More advanced programs that could improve costs include:

1.  Performance-based reimbursement for providers

2.  Financial incentives for individuals to lead healthier lifestyles

3.  Deployment of Personal Health Records and individual patient information for real-time point-of-care access

Obviouisly there is much to discuss here, including the young companies that are developing the technologies and programs that make these ideas work.  In the meantime, my colleagues’ white paper, a truly non-partisan view of the healthcare crisis and reform is extremely informative as to what’s possible in the ongoing effort to control runaway healthcare costs.

February 25, 2010

Follow the Money – Re: Healthcare Reform

Approximately 47 million Americans are uninsured.

 The average individual health insurance premium is between $300-$400 per month, or $3600 – $4800 per year.

(Multiplying)  Today it would cost $188-$225 billion to provide health insurance to all of the uninsured.

 This cost is currently rising between 8-10% per year.

Generally tax revenue growth is proportional to GDP growth.

How can our government finance an additional $200 billion per year growing at 8+% per year when historically GDP growth has been well below 8+%. 

Can they keep raising taxes?

Most reasonable people would say no, we cannot raise tax rates year after year (or perhaps even now for that matter).

To accomplish universal coverage we need to discover enough healthcare initiatives that together result in reducing healthcare inflation to the level of inflation of the economy in general (about 0-4% over the last 10 years or so).

If we can achieve this goal, then we can realistically and responsibly begin to create proposals for getting everyone insured.

The two biggest areas of potential cost savings are: (1) waste and redundancy (estimated at a total cost of $700 billion/year) and (2) the expansion of the prevalence and cost of chronic illness (about 70% of the $2.4 trillion healthcare economy, or $1.7 trillion per year).

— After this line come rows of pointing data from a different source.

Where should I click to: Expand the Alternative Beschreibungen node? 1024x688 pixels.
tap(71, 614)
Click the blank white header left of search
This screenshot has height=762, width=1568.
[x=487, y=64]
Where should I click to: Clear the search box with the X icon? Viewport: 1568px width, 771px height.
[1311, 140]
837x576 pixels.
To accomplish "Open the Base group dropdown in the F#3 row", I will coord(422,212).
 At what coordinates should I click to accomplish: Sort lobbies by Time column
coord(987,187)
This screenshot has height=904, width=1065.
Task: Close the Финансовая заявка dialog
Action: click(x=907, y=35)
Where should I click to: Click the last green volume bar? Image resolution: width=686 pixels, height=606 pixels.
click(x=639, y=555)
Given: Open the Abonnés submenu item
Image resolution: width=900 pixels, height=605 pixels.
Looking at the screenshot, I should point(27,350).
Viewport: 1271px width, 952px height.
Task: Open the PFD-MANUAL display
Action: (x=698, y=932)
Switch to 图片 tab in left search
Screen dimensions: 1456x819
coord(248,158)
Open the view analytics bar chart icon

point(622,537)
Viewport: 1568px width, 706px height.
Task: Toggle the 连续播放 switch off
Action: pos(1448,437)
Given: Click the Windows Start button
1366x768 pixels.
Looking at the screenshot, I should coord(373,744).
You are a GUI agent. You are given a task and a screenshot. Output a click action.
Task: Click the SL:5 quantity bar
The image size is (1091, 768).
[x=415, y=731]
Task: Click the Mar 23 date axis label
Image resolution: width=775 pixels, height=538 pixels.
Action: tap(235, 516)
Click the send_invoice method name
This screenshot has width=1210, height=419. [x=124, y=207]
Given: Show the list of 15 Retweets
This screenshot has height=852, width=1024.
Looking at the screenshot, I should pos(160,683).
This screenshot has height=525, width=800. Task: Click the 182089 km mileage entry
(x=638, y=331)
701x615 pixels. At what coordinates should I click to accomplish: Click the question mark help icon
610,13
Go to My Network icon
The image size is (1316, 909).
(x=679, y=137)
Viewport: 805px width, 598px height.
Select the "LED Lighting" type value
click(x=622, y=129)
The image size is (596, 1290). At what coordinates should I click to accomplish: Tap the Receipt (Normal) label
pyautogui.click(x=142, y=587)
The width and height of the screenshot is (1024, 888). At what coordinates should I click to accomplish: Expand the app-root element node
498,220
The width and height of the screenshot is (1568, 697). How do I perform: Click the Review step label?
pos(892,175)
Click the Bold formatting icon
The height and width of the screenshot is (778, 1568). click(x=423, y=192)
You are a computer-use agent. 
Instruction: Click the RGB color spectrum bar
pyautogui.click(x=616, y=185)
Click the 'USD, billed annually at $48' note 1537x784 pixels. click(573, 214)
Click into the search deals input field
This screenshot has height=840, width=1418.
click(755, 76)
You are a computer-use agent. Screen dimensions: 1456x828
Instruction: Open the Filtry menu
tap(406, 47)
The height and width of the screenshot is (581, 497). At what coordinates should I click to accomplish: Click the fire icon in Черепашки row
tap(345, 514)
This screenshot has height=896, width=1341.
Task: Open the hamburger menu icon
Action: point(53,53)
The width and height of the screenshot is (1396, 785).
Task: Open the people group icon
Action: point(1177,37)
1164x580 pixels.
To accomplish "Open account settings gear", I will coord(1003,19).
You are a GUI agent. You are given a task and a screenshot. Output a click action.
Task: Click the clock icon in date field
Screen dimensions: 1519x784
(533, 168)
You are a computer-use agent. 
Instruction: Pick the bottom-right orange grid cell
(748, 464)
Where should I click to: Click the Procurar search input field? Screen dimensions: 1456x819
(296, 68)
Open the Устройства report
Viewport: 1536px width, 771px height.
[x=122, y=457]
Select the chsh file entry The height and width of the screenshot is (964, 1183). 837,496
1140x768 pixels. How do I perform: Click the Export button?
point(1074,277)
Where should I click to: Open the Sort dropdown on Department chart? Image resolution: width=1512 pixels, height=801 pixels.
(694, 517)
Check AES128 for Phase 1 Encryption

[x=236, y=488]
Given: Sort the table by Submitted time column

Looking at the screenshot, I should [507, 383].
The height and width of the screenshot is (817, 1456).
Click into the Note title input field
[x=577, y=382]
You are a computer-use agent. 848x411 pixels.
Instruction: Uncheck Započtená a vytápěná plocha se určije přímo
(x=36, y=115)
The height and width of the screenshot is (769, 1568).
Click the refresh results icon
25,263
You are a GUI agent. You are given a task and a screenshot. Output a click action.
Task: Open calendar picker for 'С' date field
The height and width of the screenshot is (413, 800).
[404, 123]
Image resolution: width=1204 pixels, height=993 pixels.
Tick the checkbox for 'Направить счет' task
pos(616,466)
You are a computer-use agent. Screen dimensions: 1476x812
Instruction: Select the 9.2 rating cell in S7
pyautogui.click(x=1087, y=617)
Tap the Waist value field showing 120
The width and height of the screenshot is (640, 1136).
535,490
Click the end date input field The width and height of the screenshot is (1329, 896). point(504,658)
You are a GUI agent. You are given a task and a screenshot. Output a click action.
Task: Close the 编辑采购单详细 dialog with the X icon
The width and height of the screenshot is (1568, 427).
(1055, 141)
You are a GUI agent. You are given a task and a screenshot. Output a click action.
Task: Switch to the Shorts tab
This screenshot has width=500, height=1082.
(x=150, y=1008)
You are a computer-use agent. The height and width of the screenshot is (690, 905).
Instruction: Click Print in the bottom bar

Initial approaches to healthcare reform should focus on measuring these costs and implementing initiatives to reduce them over time.  Many of the technologies and proven approaches  to tackling these issues are currently available, but are going largely ignored by lawmakers as they craft reform.  Many more are in development and will appear over the next 5-10 years.  Many of them cross my desk as potential investment opportunities everyday.

Look for insights on modern and novel approaches to improving healthcare quality and reducing costs as this blog develops.